К тому же диагноз 1970 года был опровергнут. Я знала, что это последняя экспертиза в моей жизни, что больше я не соглашусь проходить ее никогда. (Если бы не это публичное заявление, суд бы так легко не отстал, ведь многострадальный Кузнецов проходил две экспертизы, в Свердловске и в Москве.) Вопрос Александра Подрабинека в день экспертизы, не надо ли мне что-нибудь принести, показал, как далеко ДС ушел от диссидентов. Саша думал, что меня в этом учреждении могут еще подержать. Я была уверена и в результатах, и в завтрашнем освобождении, потому что дээсовцы сами решали, жить им или не жить. Если диссиденты вынуждены были терпеть, ДС не соглашался терпеть ничего и никогда. Отказаться терпеть — это и была ваша миссия.
Из дальнейшего нашего общения следователь Сазонов не вынес ничего, кроме слез. Не успела кончиться экспертиза, как он позвонил в клинику, поздравил меня и назначил допрос через день. Естественно, я ни разу не пошла к нему добровольно. За мной приезжали в шесть часов утра и тащили силой. На месте Сазонова я бы отстала, потому что весь допрос я ему хамила, как могла. «Сатрап» — это было самое мягкое выражение. Подписку о невыезде я не дала, и они это съели. Гэбисты вырастали как грибы у меня в палисаднике, когда я возвращалась вечером домой, чтобы обеспечить Сазонову очередную порцию оскорблений на завтра. Протоколы допросов несли бедному Горбачеву и несчастному СССР новые бедствия.
Результаты экспертизы были мной прочтены при закрытии дела, и оказалось, что мои претензии к советской психиатрии небезосновательны. Здесь ведь дилемма: или подсудимый хороший человек, идеалист. Тогда он псих. Или он нормален, но тогда он честолюбец, актер, позер, интересант и т.д. Моя реабилитация сопровождалась такой характеристикой, что за границу с ней бы не пустили.

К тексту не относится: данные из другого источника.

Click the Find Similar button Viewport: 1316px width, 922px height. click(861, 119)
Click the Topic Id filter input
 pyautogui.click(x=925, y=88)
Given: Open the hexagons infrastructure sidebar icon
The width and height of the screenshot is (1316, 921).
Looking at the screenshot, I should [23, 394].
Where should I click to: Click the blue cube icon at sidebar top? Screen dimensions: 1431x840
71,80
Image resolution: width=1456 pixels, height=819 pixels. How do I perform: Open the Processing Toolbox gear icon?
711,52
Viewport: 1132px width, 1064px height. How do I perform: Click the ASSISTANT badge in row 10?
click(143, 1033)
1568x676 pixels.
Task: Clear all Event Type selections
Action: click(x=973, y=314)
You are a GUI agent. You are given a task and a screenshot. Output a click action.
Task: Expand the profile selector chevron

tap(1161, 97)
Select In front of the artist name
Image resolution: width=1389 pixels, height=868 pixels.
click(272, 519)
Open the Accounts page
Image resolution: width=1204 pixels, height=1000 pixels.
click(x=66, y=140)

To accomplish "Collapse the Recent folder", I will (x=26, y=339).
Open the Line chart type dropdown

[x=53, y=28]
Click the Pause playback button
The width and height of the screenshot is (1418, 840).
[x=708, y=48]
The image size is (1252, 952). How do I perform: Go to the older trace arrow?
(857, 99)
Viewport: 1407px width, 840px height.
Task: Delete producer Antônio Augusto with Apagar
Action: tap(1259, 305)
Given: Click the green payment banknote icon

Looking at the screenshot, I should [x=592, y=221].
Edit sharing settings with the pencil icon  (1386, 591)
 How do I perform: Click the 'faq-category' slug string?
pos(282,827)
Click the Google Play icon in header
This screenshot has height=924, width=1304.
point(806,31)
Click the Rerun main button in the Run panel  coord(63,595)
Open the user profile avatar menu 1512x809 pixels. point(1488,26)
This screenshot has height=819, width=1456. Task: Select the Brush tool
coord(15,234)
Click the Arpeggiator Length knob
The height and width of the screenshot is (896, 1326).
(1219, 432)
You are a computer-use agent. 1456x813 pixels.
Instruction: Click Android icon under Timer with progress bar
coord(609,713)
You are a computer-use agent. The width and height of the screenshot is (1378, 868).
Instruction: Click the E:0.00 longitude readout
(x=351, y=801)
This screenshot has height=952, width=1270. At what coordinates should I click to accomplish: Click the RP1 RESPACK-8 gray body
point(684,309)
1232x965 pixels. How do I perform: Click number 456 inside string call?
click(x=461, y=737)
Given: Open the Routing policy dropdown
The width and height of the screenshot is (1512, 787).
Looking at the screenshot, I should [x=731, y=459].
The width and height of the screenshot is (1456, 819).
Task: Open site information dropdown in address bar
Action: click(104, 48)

Я к тому времени уже разжилась многочисленными соучастниками моих преступлений. Здесь надо учесть специфику ДС. Мы действовали по принципу из фильма Кубрика: «Я — Спартак!». Это означало: если принят скверный закон, не критикуй его, а нарушай, и заставь себя судить, тогда закон скорее отменят. Если преследуют невинного, не защищай его, а соверши то, что ему инкриминируют. Встань рядом!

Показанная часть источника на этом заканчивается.